— BEGIN Records shown —

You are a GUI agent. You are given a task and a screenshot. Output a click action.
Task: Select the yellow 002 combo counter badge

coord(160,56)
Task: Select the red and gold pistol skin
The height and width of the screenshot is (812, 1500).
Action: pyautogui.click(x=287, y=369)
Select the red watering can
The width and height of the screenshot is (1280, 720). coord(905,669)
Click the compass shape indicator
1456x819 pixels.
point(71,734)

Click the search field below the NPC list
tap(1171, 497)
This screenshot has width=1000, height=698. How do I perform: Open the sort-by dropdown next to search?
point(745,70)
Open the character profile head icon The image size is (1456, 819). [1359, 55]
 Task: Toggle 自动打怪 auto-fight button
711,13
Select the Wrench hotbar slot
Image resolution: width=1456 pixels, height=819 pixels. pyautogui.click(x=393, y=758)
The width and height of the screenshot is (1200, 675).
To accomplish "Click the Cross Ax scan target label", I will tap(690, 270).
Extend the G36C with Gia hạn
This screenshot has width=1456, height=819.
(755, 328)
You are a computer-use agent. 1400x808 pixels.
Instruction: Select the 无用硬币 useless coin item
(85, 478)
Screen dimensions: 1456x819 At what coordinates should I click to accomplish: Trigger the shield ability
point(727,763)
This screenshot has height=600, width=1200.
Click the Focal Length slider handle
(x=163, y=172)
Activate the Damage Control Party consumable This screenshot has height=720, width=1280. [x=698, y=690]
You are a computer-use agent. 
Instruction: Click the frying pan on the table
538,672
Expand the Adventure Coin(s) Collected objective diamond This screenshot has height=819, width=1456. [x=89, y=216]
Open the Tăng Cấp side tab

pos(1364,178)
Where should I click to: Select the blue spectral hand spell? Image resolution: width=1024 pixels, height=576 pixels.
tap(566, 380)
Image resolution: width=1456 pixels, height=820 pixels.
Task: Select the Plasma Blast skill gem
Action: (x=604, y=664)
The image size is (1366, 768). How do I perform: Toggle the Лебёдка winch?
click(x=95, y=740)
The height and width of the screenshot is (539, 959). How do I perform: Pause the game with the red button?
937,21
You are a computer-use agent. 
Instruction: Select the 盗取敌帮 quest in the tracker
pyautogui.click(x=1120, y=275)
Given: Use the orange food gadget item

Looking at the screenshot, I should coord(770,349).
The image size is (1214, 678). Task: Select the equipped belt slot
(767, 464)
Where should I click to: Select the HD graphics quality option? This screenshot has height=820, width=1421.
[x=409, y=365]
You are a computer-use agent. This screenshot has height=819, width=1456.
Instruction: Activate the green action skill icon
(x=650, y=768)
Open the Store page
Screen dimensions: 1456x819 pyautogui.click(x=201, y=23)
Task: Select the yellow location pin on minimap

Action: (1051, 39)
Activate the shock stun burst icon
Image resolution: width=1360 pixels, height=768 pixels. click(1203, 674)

— END Records shown —

### Goal
Duplicate the lines between the line holding "The height and width of the screenshot is (539, 959)." and the line holding "[x=409, y=365]", inclusive.

### Task solution
The height and width of the screenshot is (539, 959). How do I perform: Pause the game with the red button?
937,21
You are a computer-use agent. 
Instruction: Select the 盗取敌帮 quest in the tracker
pyautogui.click(x=1120, y=275)
Given: Use the orange food gadget item

Looking at the screenshot, I should coord(770,349).
The image size is (1214, 678). Task: Select the equipped belt slot
(767, 464)
Where should I click to: Select the HD graphics quality option? This screenshot has height=820, width=1421.
[x=409, y=365]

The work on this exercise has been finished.